With many of the album’s ideas sketched out on a laptop after gigs and after after-parties (because “I seem to write more when the mind is warped”), The Day is My Enemy perfectly captures the essence of The Prodigy live – warts and all. “I like to play stuff live on analogue rather than programme it all. I’m sick to death of looking at a computer screen, that was never me. Who cares if there’s a mistake or whatever, it gives the music a more organic loose feel.” Liam explains.

This live edge runs like searing heat through cuts like the juggernaut onslaught of ‘Get Your Fight On’, the album closing body blow of ‘Wall of Death’ (“I wanted to finish the album with a track that terrorizes people!”), or ‘Roadblox’ which was built from a live remix of old tune ‘Spitfire’. Only one of the new tunes explored live at recent shows has made the final cut, the canines bared ‘Rok-weiler’.

“Fans might be surprised that live favorites like ‘Jet Fighter’ aren’t on the album but they weren’t good enough in the end. I really got into a zone when we started putting the album together and the tracks we played live just weren’t as good as the new ones being written.”
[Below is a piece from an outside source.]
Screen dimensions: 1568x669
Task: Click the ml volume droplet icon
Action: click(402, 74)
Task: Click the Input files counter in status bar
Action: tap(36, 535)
That Liam found himself mining such a creative vein in the process of producing this album that he was able to throw out tracks that lesser mortals would sell their preset souls to be able to write is testament to the true strength of The Day is My Enemy. This is made abundantly clear on the album’s most cinematic tracks ‘Beyond the Deathray’ and ‘Invisible Sun’, which offer scores to an industrial urban darkness – like ‘Alien’ in London.

The Day is My Enemy then is the sound of the hidden city that talks through drones and chaos and lives in the shadows of the anaesthetized and over-stylized urban landscape.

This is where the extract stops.